Collected data:
((
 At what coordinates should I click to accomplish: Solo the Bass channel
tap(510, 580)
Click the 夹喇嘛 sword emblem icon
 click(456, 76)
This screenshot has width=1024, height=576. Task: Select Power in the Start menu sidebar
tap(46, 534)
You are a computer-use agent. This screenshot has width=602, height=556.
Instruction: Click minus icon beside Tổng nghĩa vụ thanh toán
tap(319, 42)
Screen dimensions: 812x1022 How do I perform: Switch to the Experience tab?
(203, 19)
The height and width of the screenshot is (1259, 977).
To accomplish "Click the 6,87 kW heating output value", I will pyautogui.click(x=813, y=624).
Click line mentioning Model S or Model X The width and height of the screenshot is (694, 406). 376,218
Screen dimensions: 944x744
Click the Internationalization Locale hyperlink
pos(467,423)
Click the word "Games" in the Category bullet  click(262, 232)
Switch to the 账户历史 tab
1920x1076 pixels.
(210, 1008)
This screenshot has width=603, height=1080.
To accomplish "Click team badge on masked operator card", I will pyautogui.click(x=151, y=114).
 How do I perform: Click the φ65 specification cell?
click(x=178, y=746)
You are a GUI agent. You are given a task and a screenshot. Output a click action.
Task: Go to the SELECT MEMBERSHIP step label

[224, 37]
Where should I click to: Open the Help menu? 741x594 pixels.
))
**What is needed**
Each and every entry needs to be repeated exactly.

**Response to the task**
 At what coordinates should I click to accomplish: Solo the Bass channel
tap(510, 580)
Click the 夹喇嘛 sword emblem icon
 click(456, 76)
This screenshot has width=1024, height=576. Task: Select Power in the Start menu sidebar
tap(46, 534)
You are a computer-use agent. This screenshot has width=602, height=556.
Instruction: Click minus icon beside Tổng nghĩa vụ thanh toán
tap(319, 42)
Screen dimensions: 812x1022 How do I perform: Switch to the Experience tab?
(203, 19)
The height and width of the screenshot is (1259, 977).
To accomplish "Click the 6,87 kW heating output value", I will pyautogui.click(x=813, y=624).
Click line mentioning Model S or Model X The width and height of the screenshot is (694, 406). 376,218
Screen dimensions: 944x744
Click the Internationalization Locale hyperlink
pos(467,423)
Click the word "Games" in the Category bullet  click(262, 232)
Switch to the 账户历史 tab
1920x1076 pixels.
(210, 1008)
This screenshot has width=603, height=1080.
To accomplish "Click team badge on masked operator card", I will pyautogui.click(x=151, y=114).
 How do I perform: Click the φ65 specification cell?
click(x=178, y=746)
You are a GUI agent. You are given a task and a screenshot. Output a click action.
Task: Go to the SELECT MEMBERSHIP step label

[224, 37]
Where should I click to: Open the Help menu? 741x594 pixels.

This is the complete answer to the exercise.